Kinds of containers

Wed Oct 21 07:21:44 PDT 2015

On 10/21/2015 01:05 PM, Andrei Alexandrescu wrote:
> I'm finally getting the cycles to get to thinking about Design by
> Introspection containers. First off, there are several general
> categories of containers. I think D should support all properly. One
> question is which we go for in the standard library.
>
> 1. Functional containers.
>
> These are immutable; once created, neither their topology nor their
> elements may be observably changed. Manipulating a container entails
> creating an entire new container, often based on an existing container
> (e.g. append takes a container and an element and creates a whole new
> container).
>
> Internally, functional containers take advantage of common substructure
> and immutability to share actual data. The classic resource for defining
> and implementing functional containers is
> http://www.amazon.com/Purely-Functional-Structures-Chris-Okasaki/dp/0521663504.
>
> ...

I still think those should be mutable by default in order to have 
painless interchangeability with other value type containers. Why should 
corresponding ephemeral and persistent containers have different interfaces?

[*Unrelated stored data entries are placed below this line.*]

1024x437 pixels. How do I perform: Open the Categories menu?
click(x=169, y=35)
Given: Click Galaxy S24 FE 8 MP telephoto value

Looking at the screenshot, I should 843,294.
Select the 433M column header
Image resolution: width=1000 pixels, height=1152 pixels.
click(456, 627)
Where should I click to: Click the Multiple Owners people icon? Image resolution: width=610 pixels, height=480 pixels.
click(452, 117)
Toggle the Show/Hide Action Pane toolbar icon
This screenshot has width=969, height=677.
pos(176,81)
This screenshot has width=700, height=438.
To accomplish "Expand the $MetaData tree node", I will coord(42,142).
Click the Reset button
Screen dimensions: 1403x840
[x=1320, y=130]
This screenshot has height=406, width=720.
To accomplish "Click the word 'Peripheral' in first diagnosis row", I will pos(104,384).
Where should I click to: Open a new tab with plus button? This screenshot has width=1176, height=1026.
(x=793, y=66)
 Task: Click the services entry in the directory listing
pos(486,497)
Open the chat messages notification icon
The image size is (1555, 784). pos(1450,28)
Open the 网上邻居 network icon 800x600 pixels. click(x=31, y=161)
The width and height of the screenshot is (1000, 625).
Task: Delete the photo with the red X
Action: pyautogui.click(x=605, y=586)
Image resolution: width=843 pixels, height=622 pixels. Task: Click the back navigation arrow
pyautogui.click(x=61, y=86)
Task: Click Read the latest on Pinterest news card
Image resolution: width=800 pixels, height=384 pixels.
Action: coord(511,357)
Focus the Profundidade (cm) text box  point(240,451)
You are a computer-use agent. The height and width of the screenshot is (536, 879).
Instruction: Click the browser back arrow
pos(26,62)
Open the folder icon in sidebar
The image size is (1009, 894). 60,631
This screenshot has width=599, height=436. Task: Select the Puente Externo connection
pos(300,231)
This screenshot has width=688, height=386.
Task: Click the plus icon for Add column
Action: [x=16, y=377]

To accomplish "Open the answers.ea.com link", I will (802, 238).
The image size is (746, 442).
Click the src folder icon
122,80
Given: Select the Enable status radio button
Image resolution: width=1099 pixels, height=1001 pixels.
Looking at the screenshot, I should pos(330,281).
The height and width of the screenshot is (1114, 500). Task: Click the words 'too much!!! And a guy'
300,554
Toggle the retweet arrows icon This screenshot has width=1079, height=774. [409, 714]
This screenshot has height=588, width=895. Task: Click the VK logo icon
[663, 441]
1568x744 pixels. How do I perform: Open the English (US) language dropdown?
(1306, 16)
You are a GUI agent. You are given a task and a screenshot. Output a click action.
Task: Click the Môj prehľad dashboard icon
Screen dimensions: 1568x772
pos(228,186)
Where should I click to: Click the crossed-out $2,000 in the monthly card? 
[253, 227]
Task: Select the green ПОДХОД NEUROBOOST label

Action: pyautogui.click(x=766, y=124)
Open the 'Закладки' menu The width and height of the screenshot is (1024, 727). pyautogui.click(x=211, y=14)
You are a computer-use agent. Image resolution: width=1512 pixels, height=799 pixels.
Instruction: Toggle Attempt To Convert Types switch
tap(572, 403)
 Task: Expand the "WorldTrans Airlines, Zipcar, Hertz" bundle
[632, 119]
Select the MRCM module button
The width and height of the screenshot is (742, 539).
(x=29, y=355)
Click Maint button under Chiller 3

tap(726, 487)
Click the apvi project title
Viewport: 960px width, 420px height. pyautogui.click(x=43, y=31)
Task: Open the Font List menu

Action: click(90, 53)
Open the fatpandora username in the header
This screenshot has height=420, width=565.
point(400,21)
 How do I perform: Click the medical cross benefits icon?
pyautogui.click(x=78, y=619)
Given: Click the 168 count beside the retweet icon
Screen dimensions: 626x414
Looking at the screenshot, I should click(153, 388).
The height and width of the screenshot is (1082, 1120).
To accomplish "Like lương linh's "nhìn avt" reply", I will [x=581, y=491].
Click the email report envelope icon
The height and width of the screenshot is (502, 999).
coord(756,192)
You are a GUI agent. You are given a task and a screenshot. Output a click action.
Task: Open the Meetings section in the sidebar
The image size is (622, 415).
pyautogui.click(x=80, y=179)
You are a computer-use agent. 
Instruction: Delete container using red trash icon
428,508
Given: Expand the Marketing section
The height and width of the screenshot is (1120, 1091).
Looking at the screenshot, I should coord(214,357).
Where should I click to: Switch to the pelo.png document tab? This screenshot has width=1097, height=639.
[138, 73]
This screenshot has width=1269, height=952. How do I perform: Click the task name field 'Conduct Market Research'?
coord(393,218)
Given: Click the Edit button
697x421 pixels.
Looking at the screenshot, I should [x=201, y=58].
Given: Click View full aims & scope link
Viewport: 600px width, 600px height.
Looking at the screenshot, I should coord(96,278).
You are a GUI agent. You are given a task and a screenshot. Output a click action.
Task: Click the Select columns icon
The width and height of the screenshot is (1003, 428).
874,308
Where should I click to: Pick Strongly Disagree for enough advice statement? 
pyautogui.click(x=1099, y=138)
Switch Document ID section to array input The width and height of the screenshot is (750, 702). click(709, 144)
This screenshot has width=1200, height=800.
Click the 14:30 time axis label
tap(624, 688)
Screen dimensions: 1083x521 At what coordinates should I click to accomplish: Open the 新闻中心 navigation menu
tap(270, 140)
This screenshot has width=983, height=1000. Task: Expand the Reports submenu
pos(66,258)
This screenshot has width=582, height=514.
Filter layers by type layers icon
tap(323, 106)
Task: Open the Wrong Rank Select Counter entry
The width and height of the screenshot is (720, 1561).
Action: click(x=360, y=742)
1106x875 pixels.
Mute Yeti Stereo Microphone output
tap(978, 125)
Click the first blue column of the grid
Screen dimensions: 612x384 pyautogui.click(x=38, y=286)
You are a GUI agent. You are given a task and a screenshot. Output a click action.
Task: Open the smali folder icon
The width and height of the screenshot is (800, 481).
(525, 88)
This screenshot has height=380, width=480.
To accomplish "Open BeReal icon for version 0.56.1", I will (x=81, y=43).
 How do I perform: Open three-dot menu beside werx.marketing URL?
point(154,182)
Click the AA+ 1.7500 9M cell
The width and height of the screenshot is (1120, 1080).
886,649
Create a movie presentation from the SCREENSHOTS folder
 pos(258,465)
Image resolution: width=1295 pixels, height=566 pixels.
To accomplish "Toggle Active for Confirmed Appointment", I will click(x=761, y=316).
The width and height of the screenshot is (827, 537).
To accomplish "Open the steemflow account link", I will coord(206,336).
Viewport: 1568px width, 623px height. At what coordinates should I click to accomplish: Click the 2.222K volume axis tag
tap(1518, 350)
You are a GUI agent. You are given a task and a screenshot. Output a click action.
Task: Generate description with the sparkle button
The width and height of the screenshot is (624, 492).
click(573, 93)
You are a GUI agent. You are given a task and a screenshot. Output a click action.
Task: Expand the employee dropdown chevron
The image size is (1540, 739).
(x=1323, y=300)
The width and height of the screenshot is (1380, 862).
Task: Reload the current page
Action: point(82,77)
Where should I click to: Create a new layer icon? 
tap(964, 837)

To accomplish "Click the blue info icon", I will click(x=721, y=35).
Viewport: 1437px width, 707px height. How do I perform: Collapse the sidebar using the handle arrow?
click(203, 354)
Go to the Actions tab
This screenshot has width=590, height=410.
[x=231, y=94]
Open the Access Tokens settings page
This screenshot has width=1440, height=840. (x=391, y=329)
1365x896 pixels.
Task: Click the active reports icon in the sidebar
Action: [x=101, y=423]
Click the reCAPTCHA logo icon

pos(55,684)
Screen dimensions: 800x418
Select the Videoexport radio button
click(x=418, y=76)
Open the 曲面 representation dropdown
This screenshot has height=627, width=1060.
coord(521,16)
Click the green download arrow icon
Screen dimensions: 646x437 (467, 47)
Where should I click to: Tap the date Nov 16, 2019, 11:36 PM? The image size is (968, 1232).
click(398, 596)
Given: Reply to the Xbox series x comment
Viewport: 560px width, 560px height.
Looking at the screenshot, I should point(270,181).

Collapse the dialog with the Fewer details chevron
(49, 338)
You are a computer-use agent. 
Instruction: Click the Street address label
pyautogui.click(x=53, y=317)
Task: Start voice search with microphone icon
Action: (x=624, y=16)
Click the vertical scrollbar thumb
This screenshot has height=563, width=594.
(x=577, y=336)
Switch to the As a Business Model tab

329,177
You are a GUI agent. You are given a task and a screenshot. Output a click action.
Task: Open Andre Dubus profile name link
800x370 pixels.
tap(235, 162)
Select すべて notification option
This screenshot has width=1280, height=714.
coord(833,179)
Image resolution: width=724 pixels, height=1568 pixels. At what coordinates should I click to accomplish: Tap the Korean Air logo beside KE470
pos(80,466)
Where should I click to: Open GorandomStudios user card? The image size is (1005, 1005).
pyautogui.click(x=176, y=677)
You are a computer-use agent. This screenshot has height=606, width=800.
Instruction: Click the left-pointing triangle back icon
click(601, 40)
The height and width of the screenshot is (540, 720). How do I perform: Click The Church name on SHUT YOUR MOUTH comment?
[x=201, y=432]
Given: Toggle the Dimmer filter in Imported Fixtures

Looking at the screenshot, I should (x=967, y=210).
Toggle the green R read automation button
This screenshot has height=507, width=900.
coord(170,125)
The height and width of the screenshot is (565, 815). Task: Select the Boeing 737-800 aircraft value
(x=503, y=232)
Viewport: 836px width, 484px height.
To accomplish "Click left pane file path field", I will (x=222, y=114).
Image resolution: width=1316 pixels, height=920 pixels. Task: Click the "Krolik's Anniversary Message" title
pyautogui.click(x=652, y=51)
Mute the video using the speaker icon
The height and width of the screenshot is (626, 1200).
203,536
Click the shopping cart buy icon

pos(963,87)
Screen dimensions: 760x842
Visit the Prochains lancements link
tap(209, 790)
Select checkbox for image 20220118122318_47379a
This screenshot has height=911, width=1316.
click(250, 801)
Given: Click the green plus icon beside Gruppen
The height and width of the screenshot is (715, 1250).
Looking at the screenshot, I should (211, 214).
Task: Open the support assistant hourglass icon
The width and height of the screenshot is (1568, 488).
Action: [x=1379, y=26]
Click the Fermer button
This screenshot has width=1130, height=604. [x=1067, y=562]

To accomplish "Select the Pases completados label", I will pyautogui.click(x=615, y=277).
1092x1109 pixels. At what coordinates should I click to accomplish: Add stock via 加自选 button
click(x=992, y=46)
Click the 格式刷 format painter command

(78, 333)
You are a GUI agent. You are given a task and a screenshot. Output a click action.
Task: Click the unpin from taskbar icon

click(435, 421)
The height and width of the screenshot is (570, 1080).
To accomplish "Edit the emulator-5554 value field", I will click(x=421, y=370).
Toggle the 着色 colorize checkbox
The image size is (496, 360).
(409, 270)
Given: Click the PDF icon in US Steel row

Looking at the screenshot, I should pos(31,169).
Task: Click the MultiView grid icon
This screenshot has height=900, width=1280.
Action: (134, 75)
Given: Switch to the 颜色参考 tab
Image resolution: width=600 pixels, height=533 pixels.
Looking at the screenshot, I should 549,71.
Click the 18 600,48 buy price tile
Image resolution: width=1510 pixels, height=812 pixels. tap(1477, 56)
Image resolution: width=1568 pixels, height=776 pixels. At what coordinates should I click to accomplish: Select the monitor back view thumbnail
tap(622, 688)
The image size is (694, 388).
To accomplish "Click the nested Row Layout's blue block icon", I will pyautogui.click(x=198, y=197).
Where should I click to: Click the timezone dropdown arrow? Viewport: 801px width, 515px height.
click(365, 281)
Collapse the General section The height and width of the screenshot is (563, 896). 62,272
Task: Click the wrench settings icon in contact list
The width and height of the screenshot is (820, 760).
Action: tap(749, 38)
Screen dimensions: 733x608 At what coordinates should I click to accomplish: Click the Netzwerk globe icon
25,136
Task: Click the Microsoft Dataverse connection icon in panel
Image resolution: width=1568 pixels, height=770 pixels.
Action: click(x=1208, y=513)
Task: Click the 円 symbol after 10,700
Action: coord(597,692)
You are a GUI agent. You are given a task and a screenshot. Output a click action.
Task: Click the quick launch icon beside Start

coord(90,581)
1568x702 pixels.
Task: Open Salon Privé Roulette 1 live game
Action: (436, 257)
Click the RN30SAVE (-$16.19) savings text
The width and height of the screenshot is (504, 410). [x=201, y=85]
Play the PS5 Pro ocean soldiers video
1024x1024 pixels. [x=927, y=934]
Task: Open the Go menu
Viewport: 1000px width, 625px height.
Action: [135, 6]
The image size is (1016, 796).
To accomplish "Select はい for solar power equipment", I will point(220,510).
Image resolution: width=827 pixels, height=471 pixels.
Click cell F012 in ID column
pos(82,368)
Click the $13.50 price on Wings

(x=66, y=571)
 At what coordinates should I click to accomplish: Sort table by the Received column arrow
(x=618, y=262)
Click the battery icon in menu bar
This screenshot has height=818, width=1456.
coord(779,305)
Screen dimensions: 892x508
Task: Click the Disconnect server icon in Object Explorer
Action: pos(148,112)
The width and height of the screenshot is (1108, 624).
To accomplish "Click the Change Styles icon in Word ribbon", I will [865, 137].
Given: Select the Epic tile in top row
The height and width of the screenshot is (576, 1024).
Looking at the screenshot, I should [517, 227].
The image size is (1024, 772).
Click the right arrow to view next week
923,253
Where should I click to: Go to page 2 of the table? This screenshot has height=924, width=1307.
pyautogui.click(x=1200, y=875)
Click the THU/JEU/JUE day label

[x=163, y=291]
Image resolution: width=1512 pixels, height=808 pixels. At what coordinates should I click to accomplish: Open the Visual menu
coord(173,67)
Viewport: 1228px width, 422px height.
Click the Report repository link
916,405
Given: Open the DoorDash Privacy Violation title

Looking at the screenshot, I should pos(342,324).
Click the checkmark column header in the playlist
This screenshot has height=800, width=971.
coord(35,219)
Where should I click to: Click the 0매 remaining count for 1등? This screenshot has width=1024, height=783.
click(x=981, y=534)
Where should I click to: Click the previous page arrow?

I assume you envision code using those to look as follows?

FunSet!int a;
a=a.with_(1);
auto b=a;
a=a.with_(2);
a=a.with_(3);
// b = {1}, a={1,2,3};

I think this should be allowed too:

FunSet!int a;
a.insert(1);
auto b=a;
a.insert(2);
a.insert(3);
// b = {1}, a={1,2,3};

One of the two versions should be automatically implemented via UFCS.

> 2. Reference containers.
>
> These have classic reference semantics (à la Java). Internally, they may be implemented either as class objects or as reference counted structs.
>
> They're by default mutable. Qualifiers should apply to them gracefully.
>
> 3. Eager value containers.
>
> These are STL-style. Somewhat surprisingly I think these are the worst of the pack; they expensively duplicate at the drop of a hat and need to be carefully passed around by reference lest performance silently drops. Nevertheless, when used as members inside other data structures value semantics might be the appropriate choice. Also, thinking of them as values often makes code simpler.
>
> By default eager value containers are mutable. They should support immutable and const meaningfully.

>
> 4. Copy-on-write containers.
>
> These combine the advantages of value and reference containers: you get
> to think of them as values, yet they're not expensive to copy. Copying
> only occurs by necessity upon the first attempt to change them.
> ...

IMO "1." ought to combine the advantages of value and reference 
containers as well, just without any expensive copying at all, even when 
updates happen.

> The disadvantage is implementations get somewhat complicated. Also, they
> are shunned in C++ because there is no proper support for COW; for
> example, COW strings have been banned starting with C++11 which is quite
> the bummer.
>
> Together with Scott Meyers, Walter figured out a way to change D to
> support COW properly. The language change consists of two attributes.
>
> =======
>
> I'll attempt to implement a few versions of each and see what they look
> like. The question here is what containers are of interest for D's
> standard library.
> ...

List:
  - forward iteration
  - bidirectional iteration

Stack:
  - basic stack
  - ordered stack [0]

Queue:
  - basic queue
  - heap

Set:
- hash set
- ordered set
- accumulating set [1]
- trie/radix tree
+ multiset versions

Map:
- hash map
- ordered map
- accumulating map [1]
- accumulating map with range update [2]
- trie/radix tree
- accumulating trie [1]
- accumulating trie with range update [2]
+ multimap versions
- array
- accumulating array [1]
- accumulating array with range update [2]
+ O(1) reset versions [3]
- rope
- accumulating rope [1]
- accumulating rope with range update [2]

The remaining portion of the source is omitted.